## EXERCISE PROMPT
Rewrite the lines from the line with "This screenshot has height=720, width=1280." to the line with "Action: click(69, 268)" as a JSON list of strings, one string per line, skipping blank lines. Leave the pictures out of the answer.

___ SUPPLIED DATA ___

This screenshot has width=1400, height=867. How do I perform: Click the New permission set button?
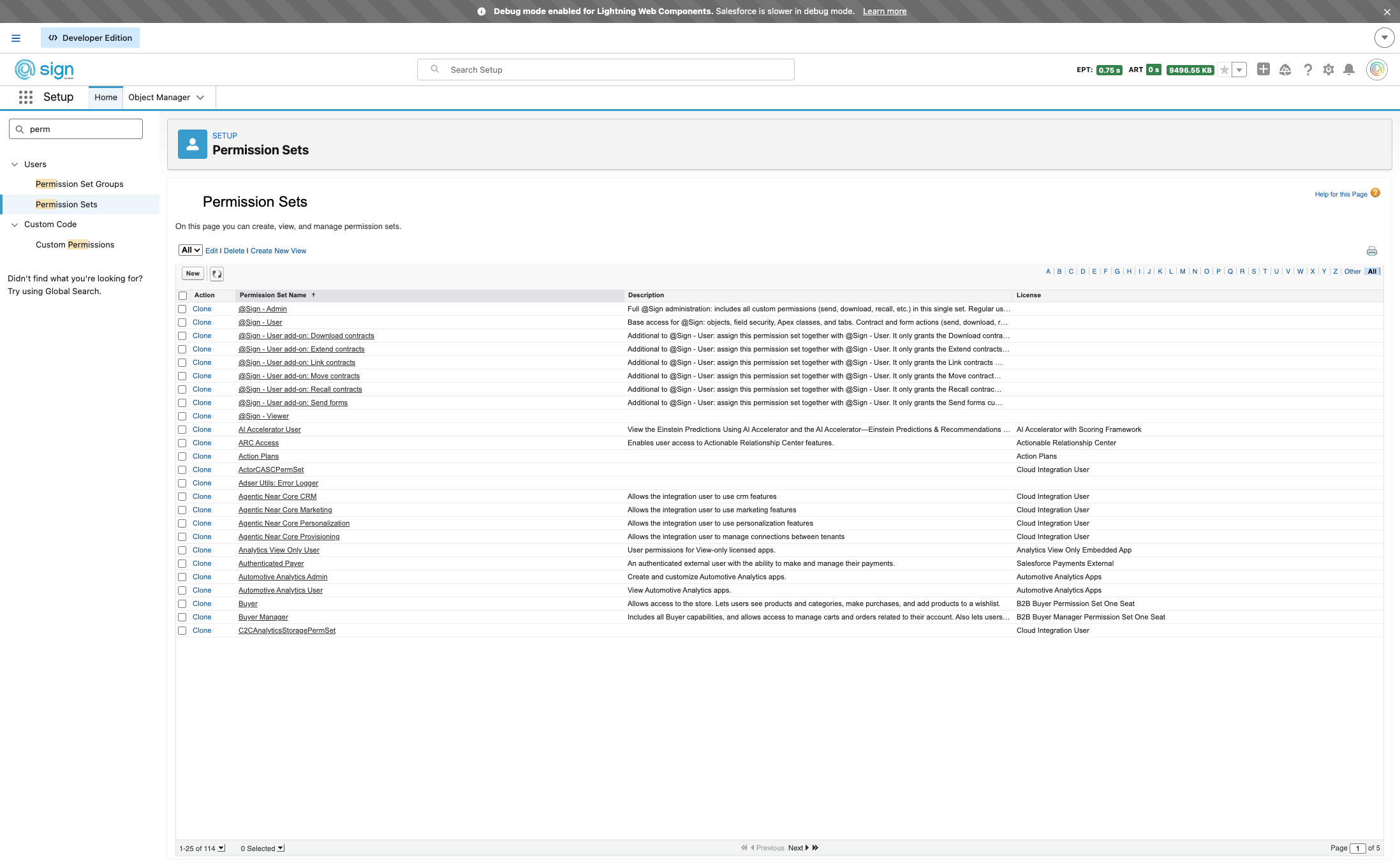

___
___ SUPPLIED DATA ___

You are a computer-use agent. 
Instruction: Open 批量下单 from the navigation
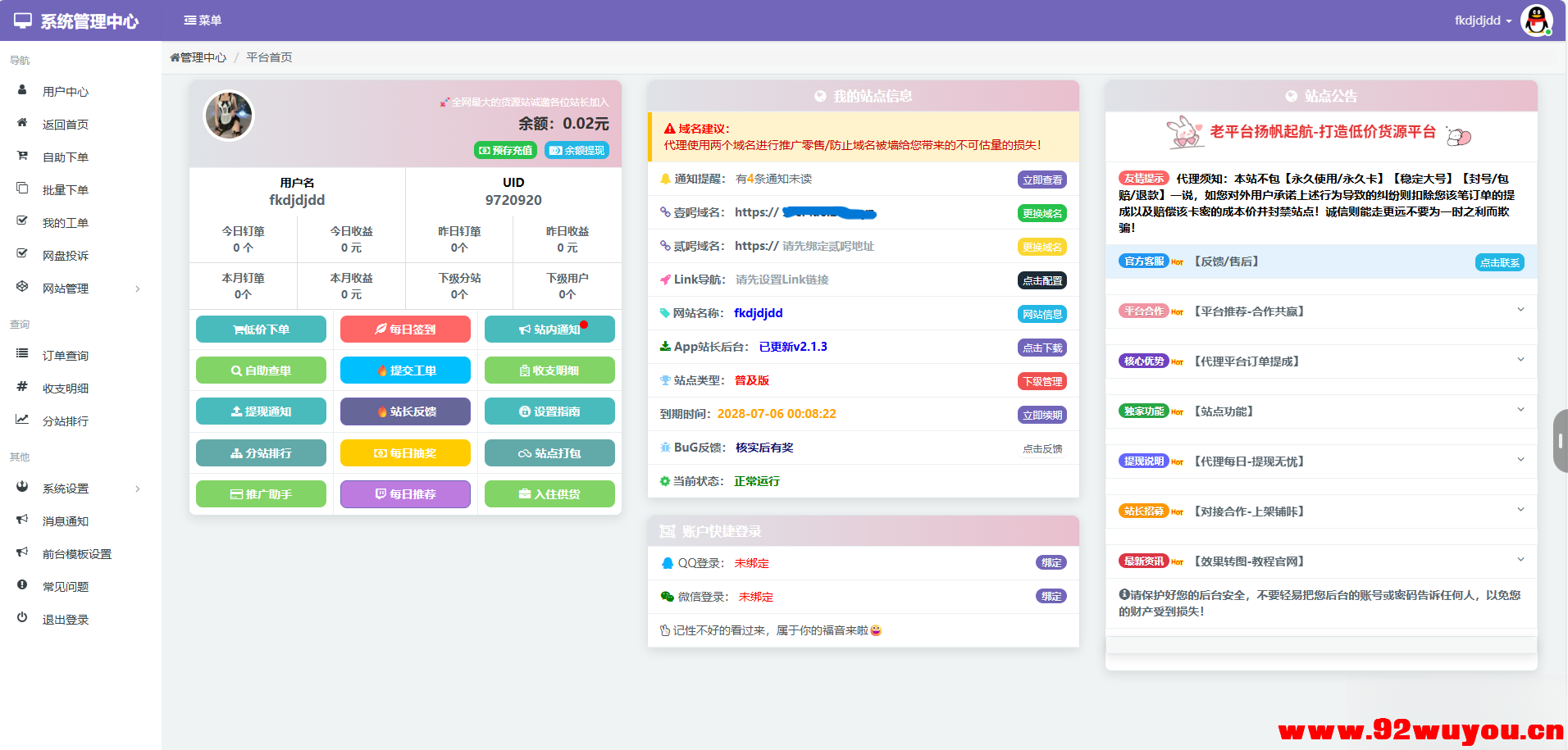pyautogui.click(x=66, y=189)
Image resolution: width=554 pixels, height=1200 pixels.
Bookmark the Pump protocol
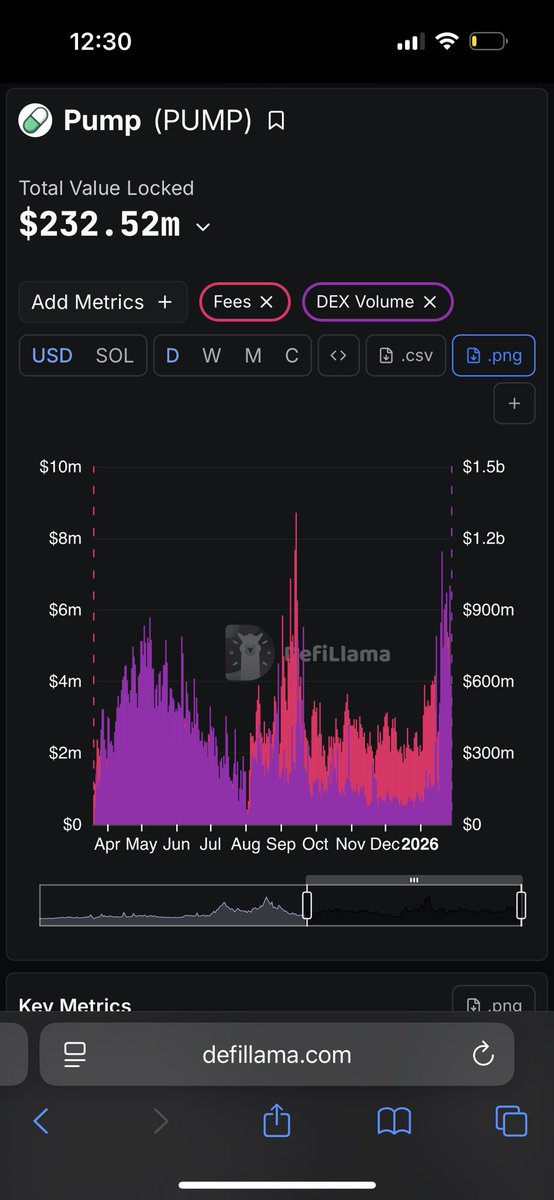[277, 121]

___
___ SUPPLIED DATA ___

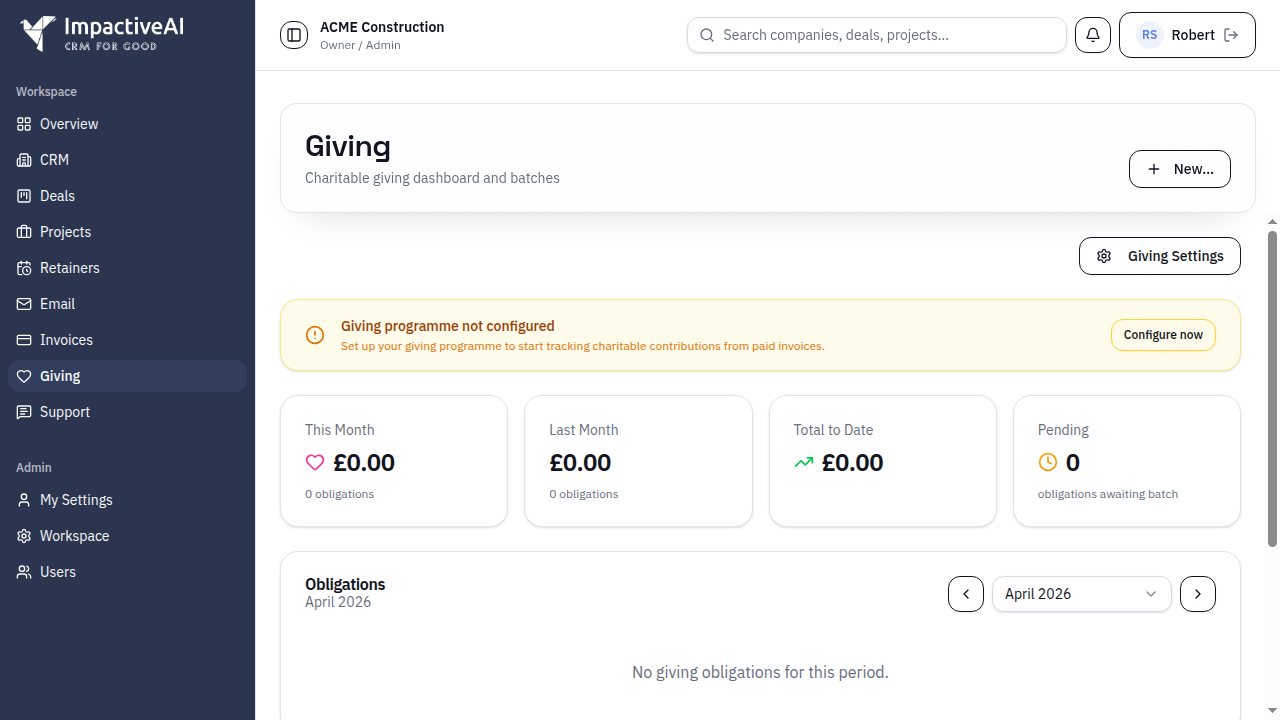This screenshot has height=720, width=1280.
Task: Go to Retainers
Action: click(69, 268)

___

## THE RESULT
[
  "This screenshot has height=720, width=1280.",
  "Task: Go to Retainers",
  "Action: click(69, 268)"
]